Several years back I wrote a post about the Dunning-Kruger effect. At the time I was still getting my metaphorical sea legs for writing and, as a result, I don’t think the post turned out as well as it could have. In the interests of holding myself to a higher standard, today I decided to revisit the topic both in the interests of improving upon the original post and generating a future reference for me (and hopefully you) when discussing it with others. This is something of a time-saver for me because people talk about the effect frequently despite, ironically, not really understanding it too deeply.

First things first, what is the Dunning-Kruger effect? As you’ll find summarized just about everywhere, it refers to the idea that people who are below-average performers in some domains – like logical reasoning or humor – will tend to judge their performance as being above average. In other words, people are inaccurate at judging how well their skills stack up to their peers or, in some cases, to some objective standard. Moreover, this effect gets larger the more unskilled one happens to be. Not only are the worst performers worse at the task then others, but they’re also worse at understanding they’re bad at the task. This effect was said to obtain because people need to know what good performance is before they can accurately assess their own. So, because below-average performers don’t understand how to perform a task correctly, they also lack the skills to judge their performance accurately, relative to others.

Now available at Ben & Jerry’s: Two Scoops of Failure

As mentioned in my initial post (and by Kruger & Dunning themselves), this type of effect shouldn’t extend to domains where production and judging skills can be uncoupled. Just because you can’t hit a note to save your life on karaoke night, that doesn’t mean you will be unable to figure out which other singers are bad. This effect should also be primarily limited to domains in which the feedback you receive isn’t objective or standards for performance are clear. If you’re asked to re-assemble a car engine, for instance, unskilled people will quickly realize they cannot do this unassisted. That said, to highlight the reason why the original explanation for this finding doesn’t quite work – not even for the domains that were studied in the original paper – I wanted to examine a rather important graph of the effect from Kruger & Dunning (1999) with respect to their humor study:

My crudely-added red arrows demonstrate the issue. On the left-hand side, we see what people refer to as the Dunning-Kruger effect: those who were the worst performers in the humor realm were also the most inaccurate in judging their own performance, compared to others. They were unskilled and unaware of it. However, the right-hand side betrays the real issue that caught my eye: the best performers were also inaccurate. The pattern you should expect, according to the original explanation, is that the higher one’s performance, the more accurately they estimate their relative standings, but what we see is that the best performers aren’t quite as accurate as those who are only modestly above average. At this point, some of you might be thinking that this point I’m raising is basically a non-issue because the best performers were still more accurate than the worst performers, and the right-hand inaccuracy I’m highlighting isn’t appreciable. Let me try to persuade you otherwise.

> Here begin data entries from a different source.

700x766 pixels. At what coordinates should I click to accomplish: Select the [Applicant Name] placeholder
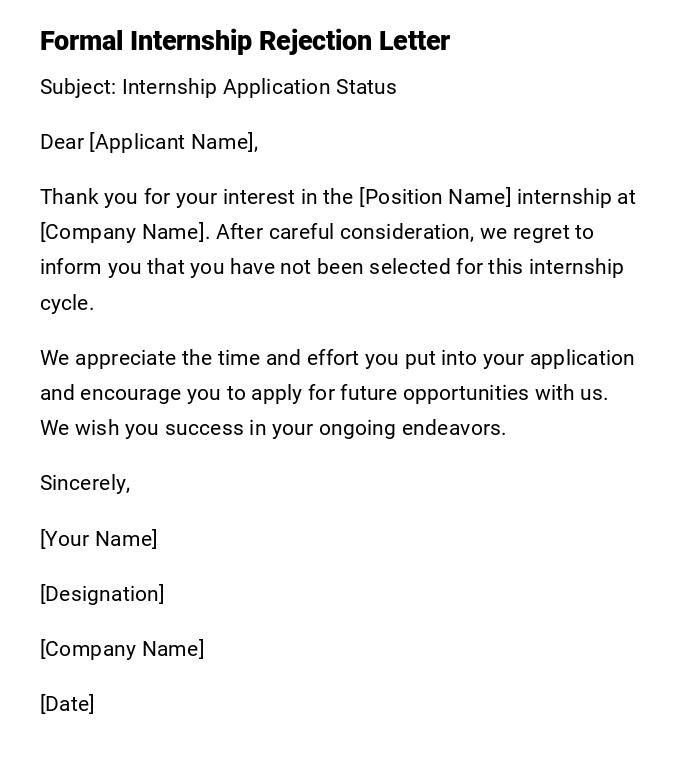173,142
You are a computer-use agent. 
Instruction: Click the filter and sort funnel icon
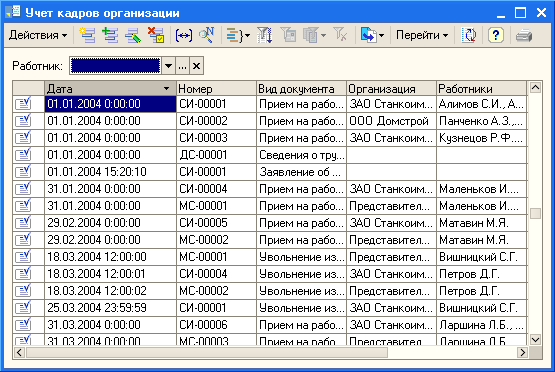pyautogui.click(x=265, y=35)
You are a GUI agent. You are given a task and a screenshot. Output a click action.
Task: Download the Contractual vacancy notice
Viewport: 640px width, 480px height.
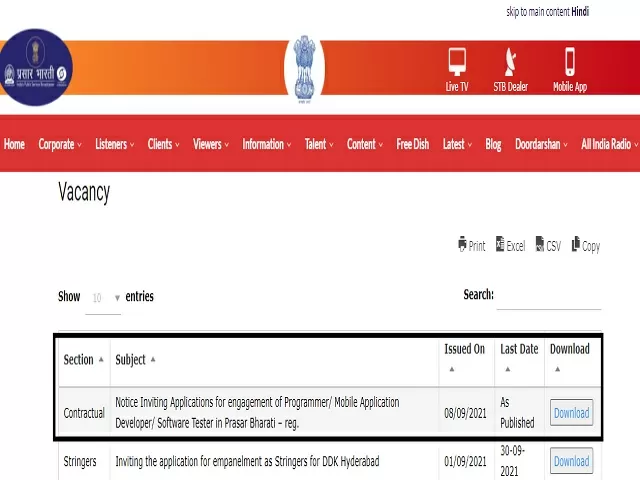[571, 413]
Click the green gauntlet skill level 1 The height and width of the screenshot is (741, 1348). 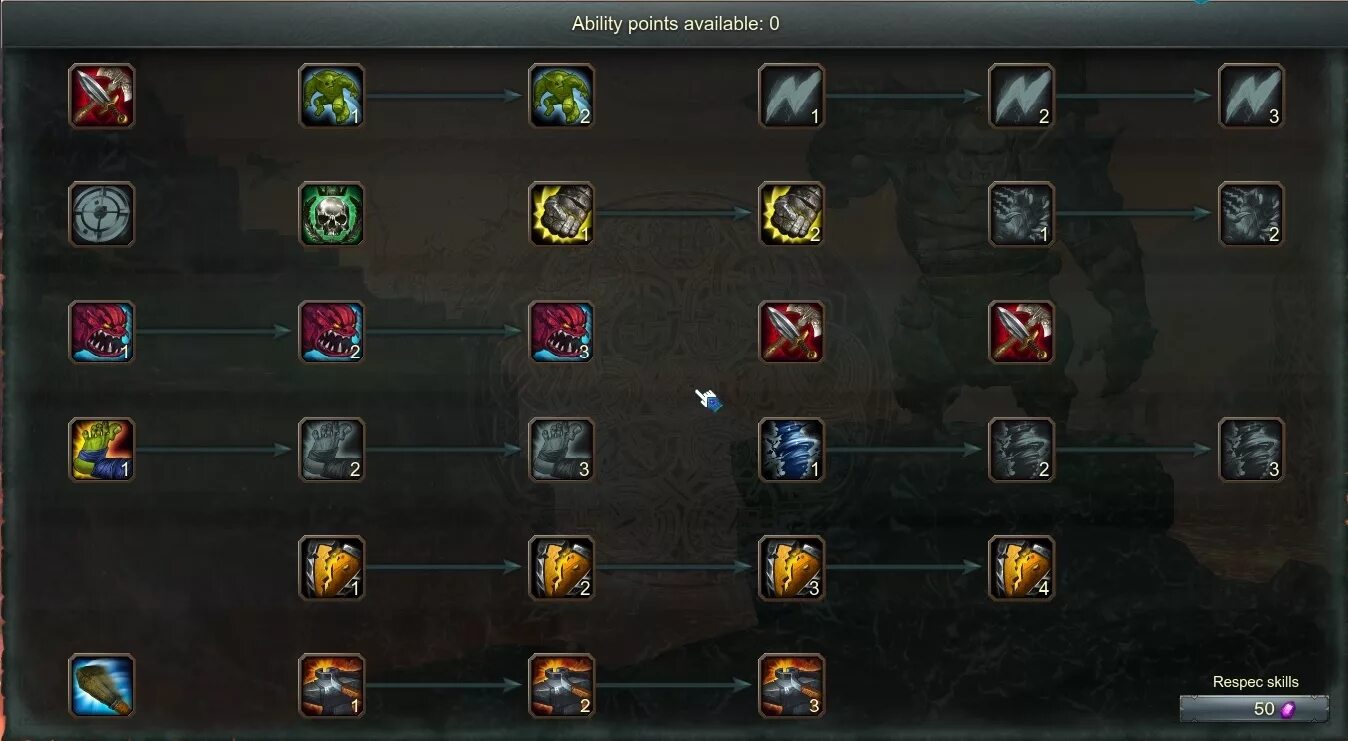click(x=101, y=450)
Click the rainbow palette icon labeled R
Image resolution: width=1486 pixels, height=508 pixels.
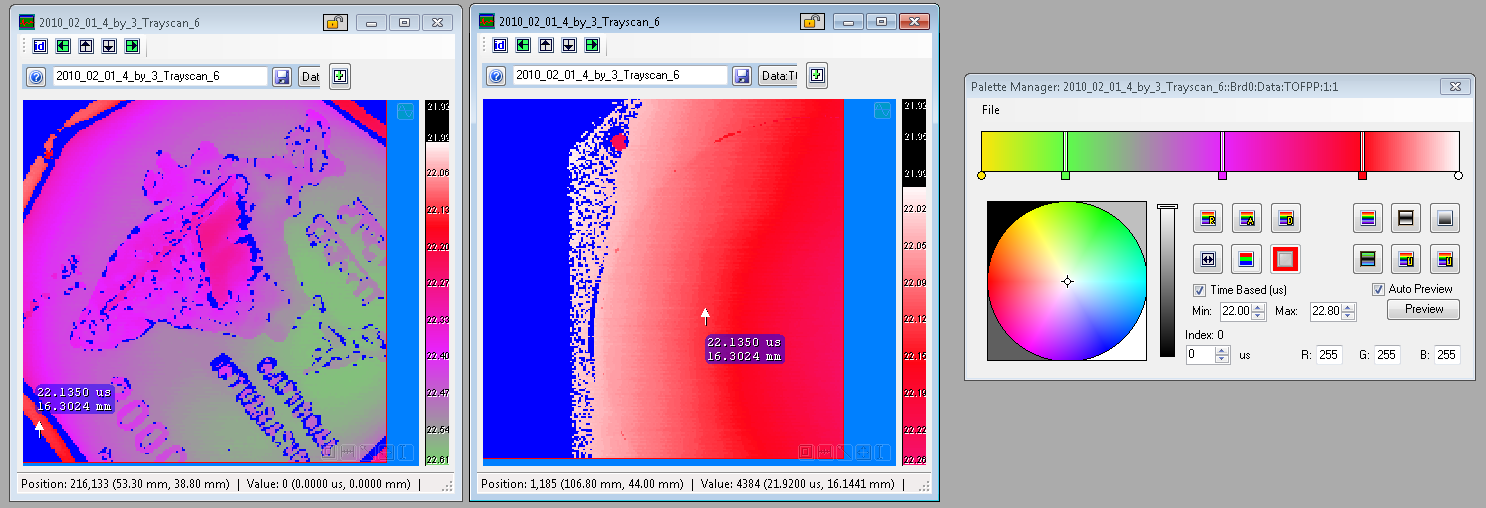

Assume for a moment that people were just guessing as to how they performed, relative to others. Because having a good sense of humor is a socially-desirable skill, people all tend to rate themselves “modestly above-average” in the domain to try and persuade others they actually are funny (and because, in that moment, there are no consequences to being wrong). Despite these just being guesses, those who actually are modestly above-average will appear to be more accurate in their self-assessment than those who are in the bottom half of the population; that accuracy just doesn’t have anything to do with their true level of insight into their abilities (referred to as their meta-cognitive skills). Likewise, those who are more than modestly above average (i.e. are underestimating their skills) will be less accurate as well; there will just be fewer of them than those who overestimated their abilities.

Considering the findings of Kruger & Dunning (1999) on the whole, the above scenario I just outlined doesn’t reflect reality perfectly. There was a positive correlation between people’s performance and their rating of their relative standing (r = .39), but, for the most part, people’s judgments of their own ability (the black line) appear relatively uniform. Then again, if you consider their results in studies two and three of that same paper (logical reasoning and grammar), the correlations between performance and judgments of performance relative to others drop to a low of r = .05 ranging up to a peak of r = .19, which was statistically significant. People’s judgments of their relative performance were almost flat across several such tasks. To the extent these meta-cognitive judgments of performance use actual performance as an input for determining relative standings, it’s clearly not the major factor for either low or high performers.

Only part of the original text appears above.